TASK STATEMENT> Your answer must consist solely of the line containing "The width and height of the screenshot is (754, 422)." and all subsequent lines through the end of the entries, reproduced exactly.
Start of EXERCISE INPUT
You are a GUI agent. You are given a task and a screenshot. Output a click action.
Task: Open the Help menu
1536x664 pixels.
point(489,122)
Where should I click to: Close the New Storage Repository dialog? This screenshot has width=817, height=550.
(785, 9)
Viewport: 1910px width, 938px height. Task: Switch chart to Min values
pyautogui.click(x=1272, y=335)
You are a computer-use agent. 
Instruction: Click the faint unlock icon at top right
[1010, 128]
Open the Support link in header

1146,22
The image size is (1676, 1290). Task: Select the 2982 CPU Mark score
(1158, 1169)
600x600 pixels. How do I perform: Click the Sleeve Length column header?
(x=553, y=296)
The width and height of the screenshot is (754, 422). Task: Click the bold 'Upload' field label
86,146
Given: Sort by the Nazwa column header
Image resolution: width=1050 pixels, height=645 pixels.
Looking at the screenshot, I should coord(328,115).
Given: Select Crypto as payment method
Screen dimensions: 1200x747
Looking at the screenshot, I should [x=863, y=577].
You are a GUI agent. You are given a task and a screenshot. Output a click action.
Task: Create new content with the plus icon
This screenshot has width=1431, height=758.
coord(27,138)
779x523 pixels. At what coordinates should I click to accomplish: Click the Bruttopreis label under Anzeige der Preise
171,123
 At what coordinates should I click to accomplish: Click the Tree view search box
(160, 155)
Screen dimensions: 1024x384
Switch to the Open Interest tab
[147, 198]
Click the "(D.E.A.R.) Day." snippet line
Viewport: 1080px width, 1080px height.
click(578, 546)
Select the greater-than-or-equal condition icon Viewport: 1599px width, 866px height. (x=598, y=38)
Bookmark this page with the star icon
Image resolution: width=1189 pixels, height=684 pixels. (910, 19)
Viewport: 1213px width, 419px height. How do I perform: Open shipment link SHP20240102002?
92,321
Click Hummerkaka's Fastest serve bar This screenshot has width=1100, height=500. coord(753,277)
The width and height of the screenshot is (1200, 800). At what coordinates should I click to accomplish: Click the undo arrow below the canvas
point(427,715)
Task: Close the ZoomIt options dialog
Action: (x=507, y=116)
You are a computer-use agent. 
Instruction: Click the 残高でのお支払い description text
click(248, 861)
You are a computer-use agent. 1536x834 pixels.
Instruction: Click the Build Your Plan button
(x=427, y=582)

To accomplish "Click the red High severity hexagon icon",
End of EXERCISE INPUT
YOUR SOLUTION>
The width and height of the screenshot is (754, 422). Task: Click the bold 'Upload' field label
86,146
Given: Sort by the Nazwa column header
Image resolution: width=1050 pixels, height=645 pixels.
Looking at the screenshot, I should coord(328,115).
Given: Select Crypto as payment method
Screen dimensions: 1200x747
Looking at the screenshot, I should [x=863, y=577].
You are a GUI agent. You are given a task and a screenshot. Output a click action.
Task: Create new content with the plus icon
This screenshot has width=1431, height=758.
coord(27,138)
779x523 pixels. At what coordinates should I click to accomplish: Click the Bruttopreis label under Anzeige der Preise
171,123
 At what coordinates should I click to accomplish: Click the Tree view search box
(160, 155)
Screen dimensions: 1024x384
Switch to the Open Interest tab
[147, 198]
Click the "(D.E.A.R.) Day." snippet line
Viewport: 1080px width, 1080px height.
click(578, 546)
Select the greater-than-or-equal condition icon Viewport: 1599px width, 866px height. (x=598, y=38)
Bookmark this page with the star icon
Image resolution: width=1189 pixels, height=684 pixels. (910, 19)
Viewport: 1213px width, 419px height. How do I perform: Open shipment link SHP20240102002?
92,321
Click Hummerkaka's Fastest serve bar This screenshot has width=1100, height=500. coord(753,277)
The width and height of the screenshot is (1200, 800). At what coordinates should I click to accomplish: Click the undo arrow below the canvas
point(427,715)
Task: Close the ZoomIt options dialog
Action: (x=507, y=116)
You are a computer-use agent. 
Instruction: Click the 残高でのお支払い description text
click(248, 861)
You are a computer-use agent. 1536x834 pixels.
Instruction: Click the Build Your Plan button
(x=427, y=582)

To accomplish "Click the red High severity hexagon icon",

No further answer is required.